The Portland Trail Blazers tanked for the first time in over 20 years to get this high draft pick. And they got the sixth pick. This was do-able. Not great. But do-able.
The last time they had a pick that low, they selected Sam Bowie in the 1984 NBA draft. Who was the next pick? Don’t worry, I won’t bring that up, Blazers fans.
In retrospect, this was not a great draft. Still, Channing Frye, Andrew Bynum, Nate Robinson, Danny Granger and Jarrett Jack were all within 15 picks of the sixth pick, Martell Webster.
Worse, the Blazers originally had the third pick, but someone had the ingenious idea to trade down. They then missed the opportunity to sign Deron Williams, or better, Chris Paul.
Gee, from Michael Jordan to Chris Paul, the Blazers have sure missed out on drafting some all-time talent.
I always imagined that within two years of watching Chris Paul and Deron Williams, the person who raised his hand and suggested trading down was outcast from all further decisions. Like a fly on a wedding cake, if he made himself visible, nobody would continue until he was gone. I just checked, it was John Nash: an executive since 1986 who wouldn’t return to the NBA after this season.
And since transitioning from a fairly disappointing era, Blazers fans were counting on the front office to bring home the next Rasheed Wallace.

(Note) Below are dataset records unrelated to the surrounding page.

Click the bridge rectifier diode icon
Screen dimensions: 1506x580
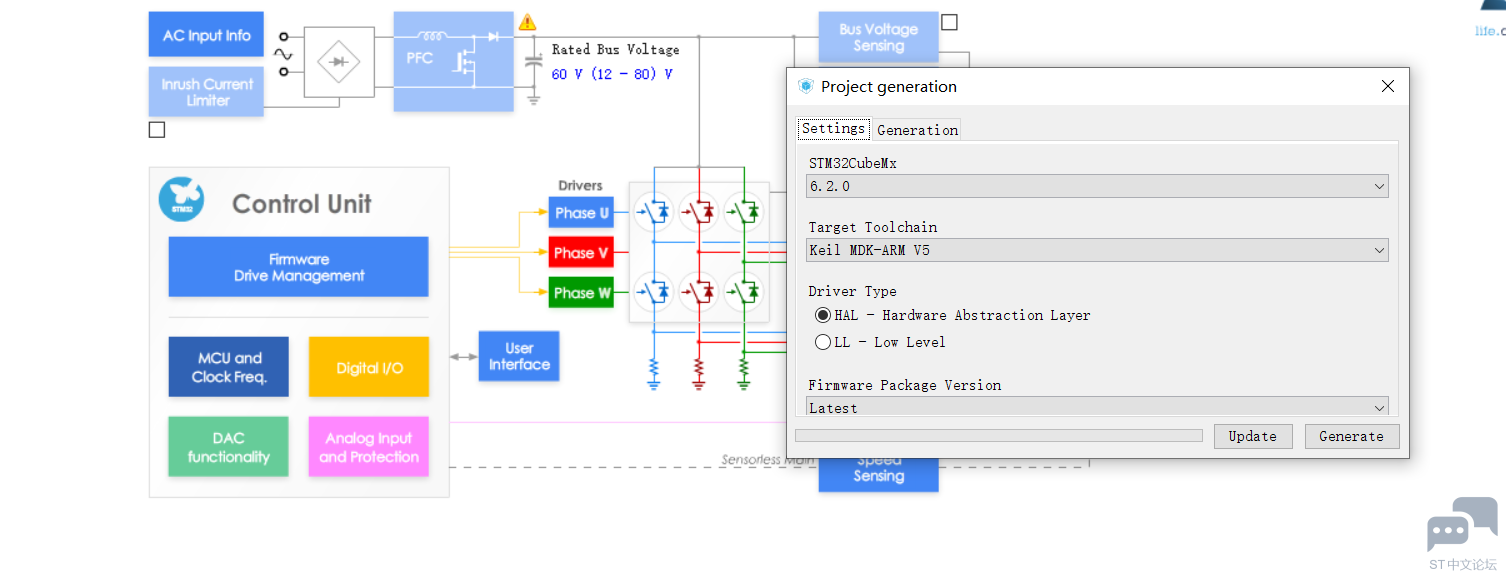point(338,62)
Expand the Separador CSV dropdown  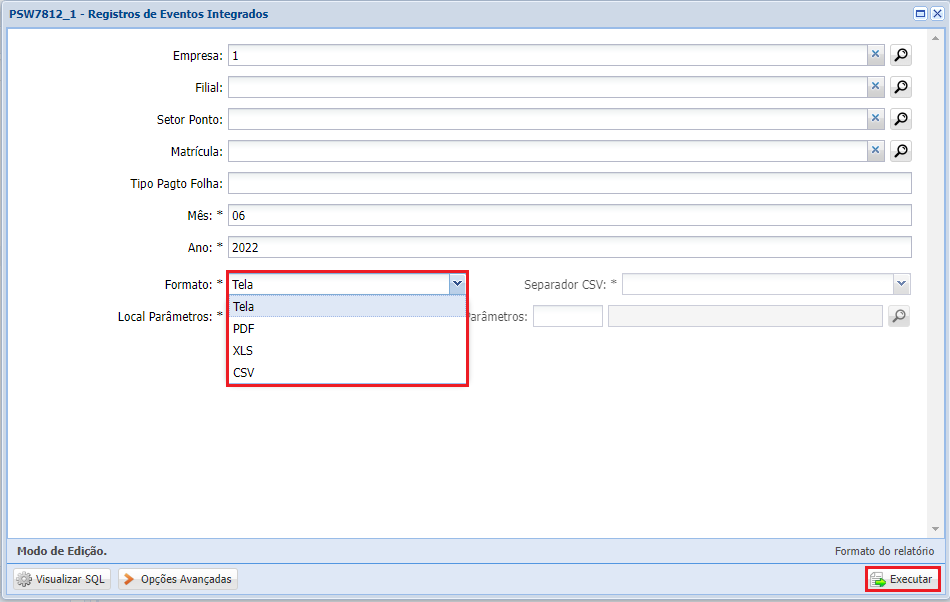[902, 285]
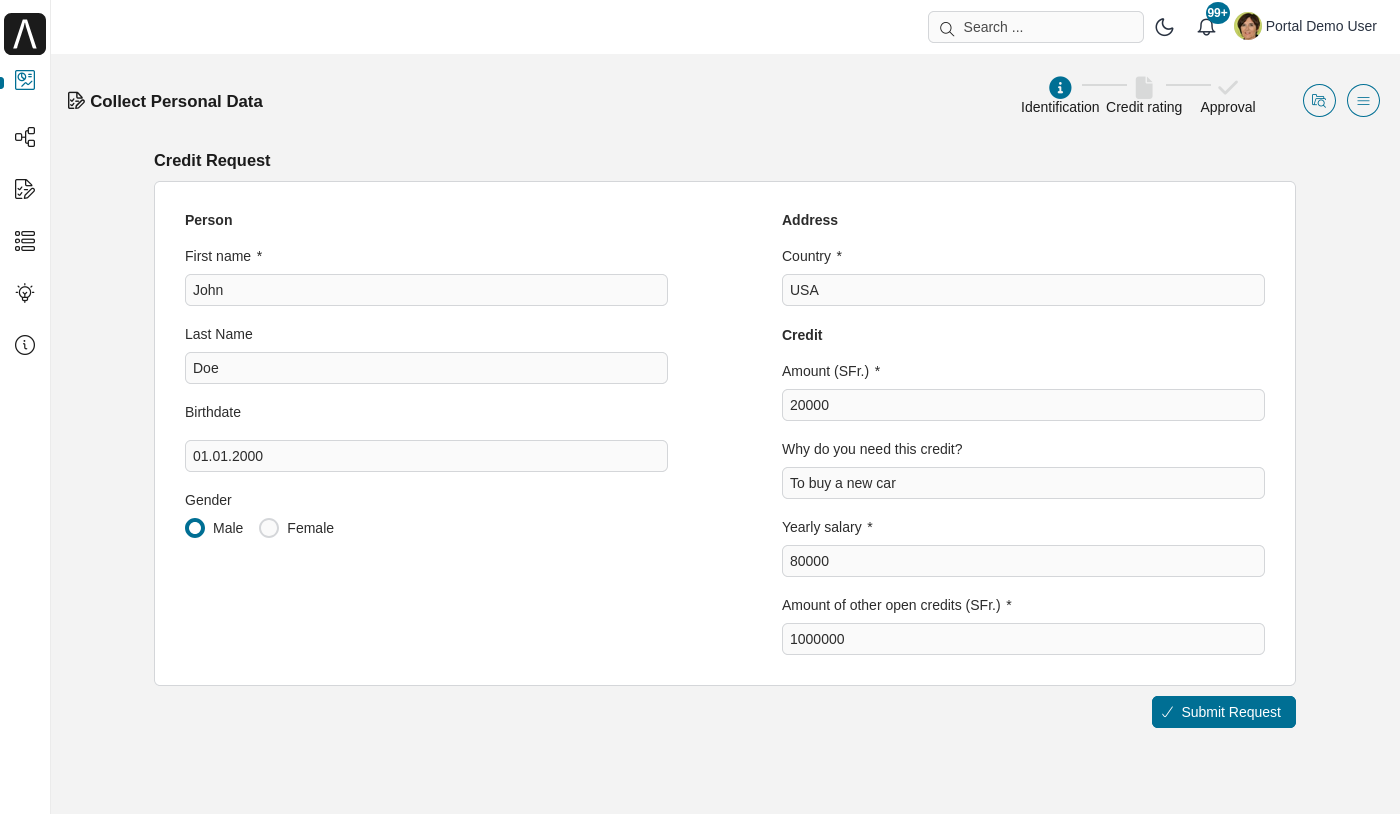The width and height of the screenshot is (1400, 814).
Task: Click the Birthdate input field
Action: coord(426,456)
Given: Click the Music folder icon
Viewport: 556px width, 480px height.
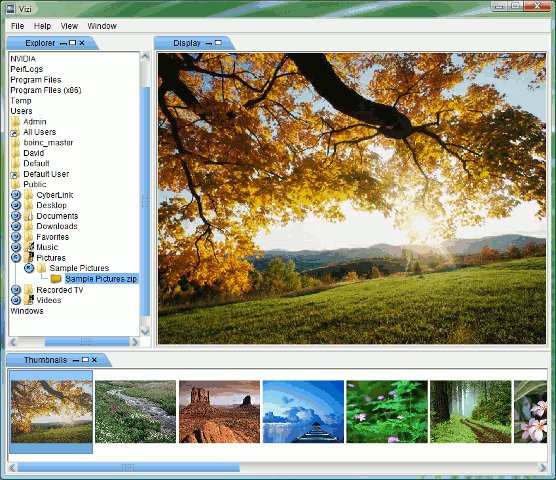Looking at the screenshot, I should pyautogui.click(x=29, y=247).
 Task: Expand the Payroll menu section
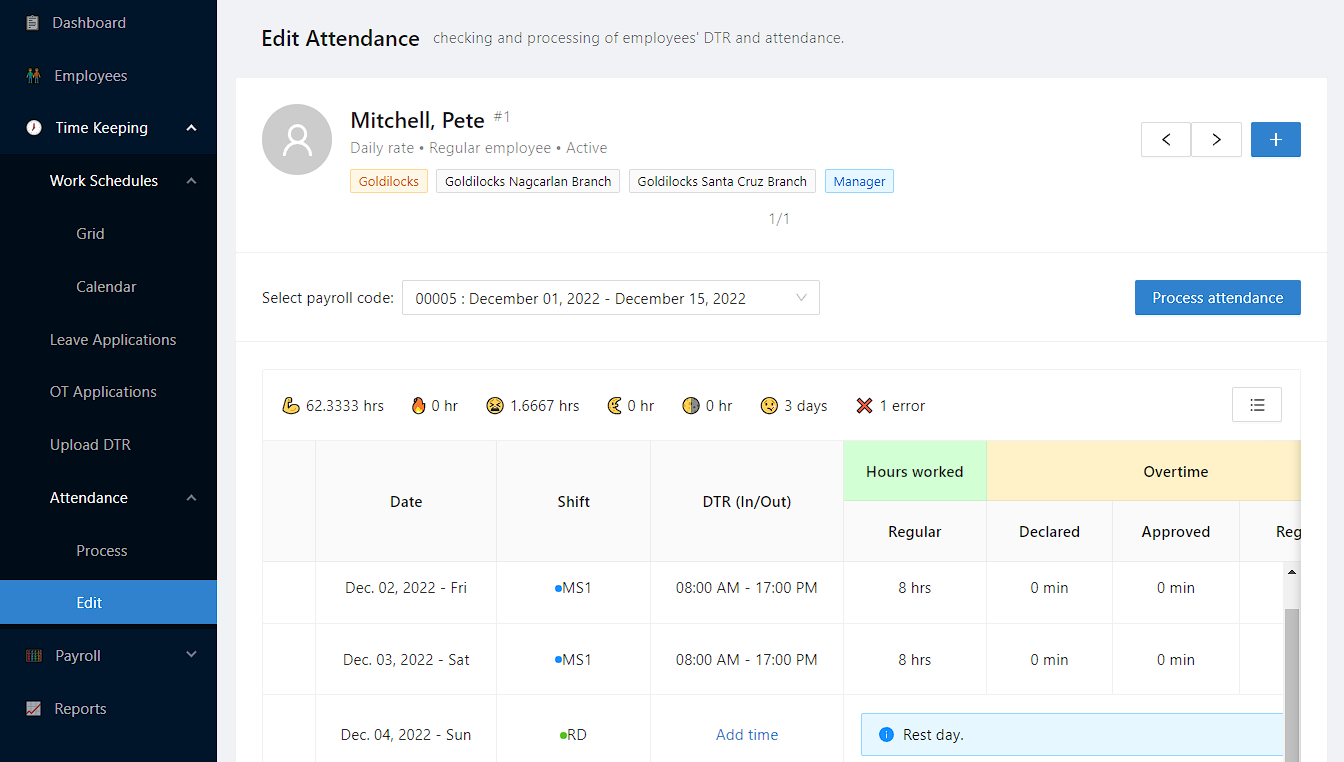tap(191, 656)
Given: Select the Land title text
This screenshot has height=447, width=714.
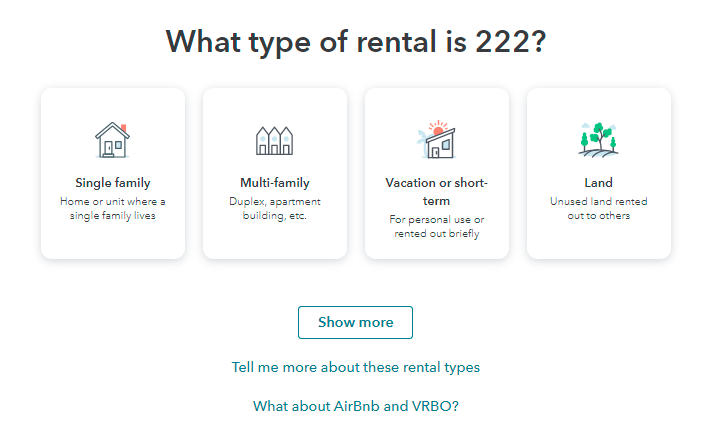Looking at the screenshot, I should 598,183.
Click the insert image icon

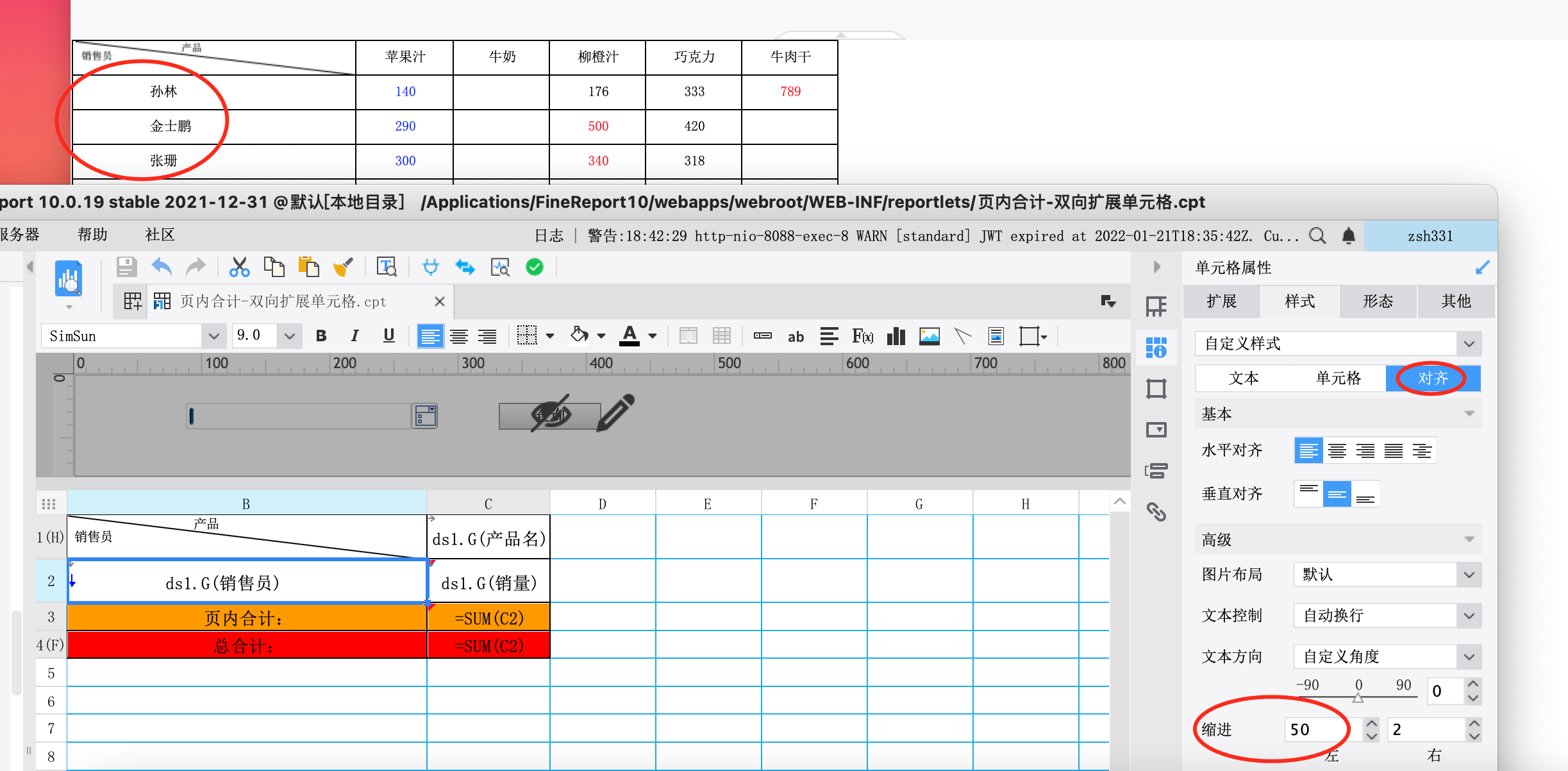(x=929, y=336)
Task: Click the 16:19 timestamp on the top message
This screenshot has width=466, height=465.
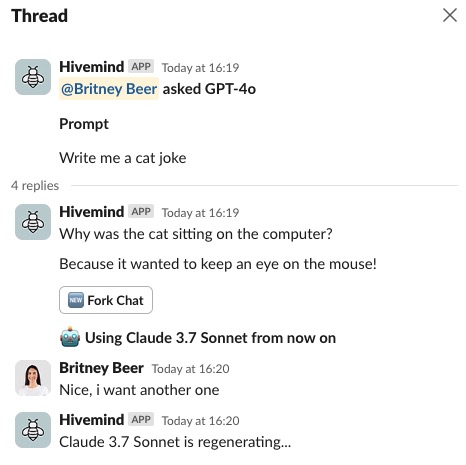Action: pyautogui.click(x=200, y=68)
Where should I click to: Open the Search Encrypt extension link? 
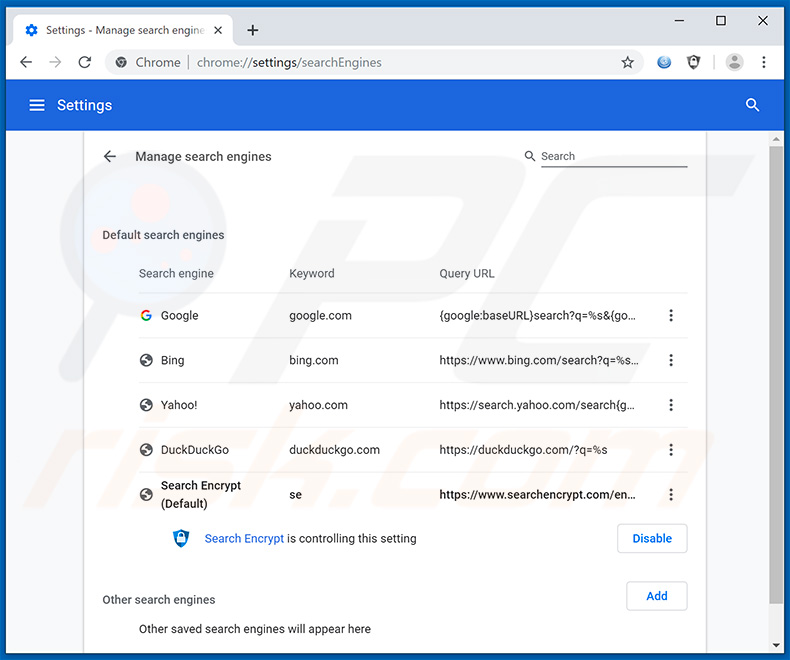(x=244, y=538)
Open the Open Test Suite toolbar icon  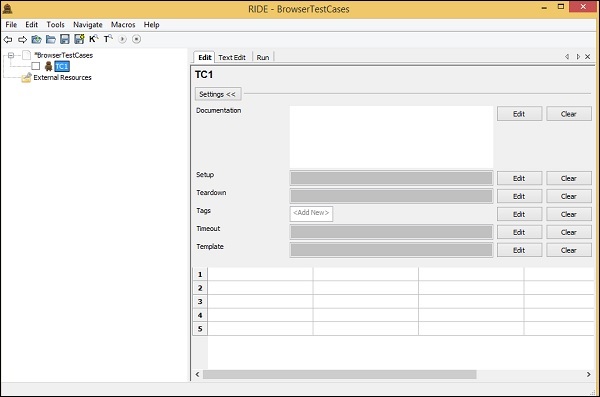[x=36, y=39]
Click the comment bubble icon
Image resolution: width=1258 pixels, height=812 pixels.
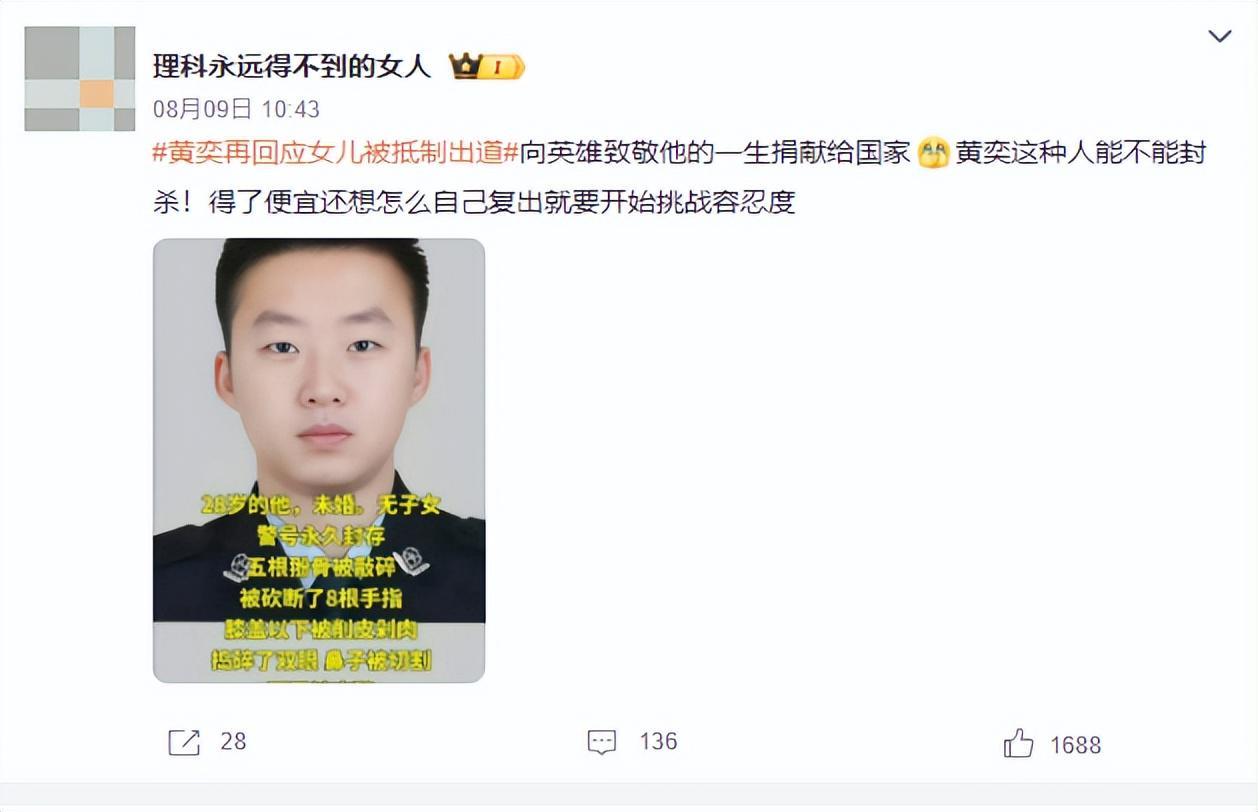click(x=601, y=742)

But they had to make do with what they had: an incredibly disappointing new recruit and a young Zach Randolph.
There was Darius Miles, who went head to head with Maurice Cheeks. And Cheeks got the sack in the middle of last season. Funnily enough, Miles was actually playing the best basketball of his whole career. That was until he suffered a devastating knee injury. Miles would not return to the court until 2009, when he played 34 games and retired.
Steve Blake played just this one season in a Blazers uniform, until he returned again two years later and then again nine years later. This team’s third highest scorer? Juan Dixon.
Fans came into this season with the lowest appreciation for the Blazers’ front office in years. There was a poll and some firings.
But this season they were dead last in attendance. Even the Charlotte Bobcats, whose best player was Brevin Knight, had more fans rock up to home games. It didn’t help that the Blazers under new coach Nate McMillan went 3-27 after the all-star break.
But that’s okay because change does not come quickly. They finished 21-61, the worst record in both conferences.
But their next season would be different. Very different. The Blazers were about to embark on the Brandon Roy-LaMarcus Aldridge era.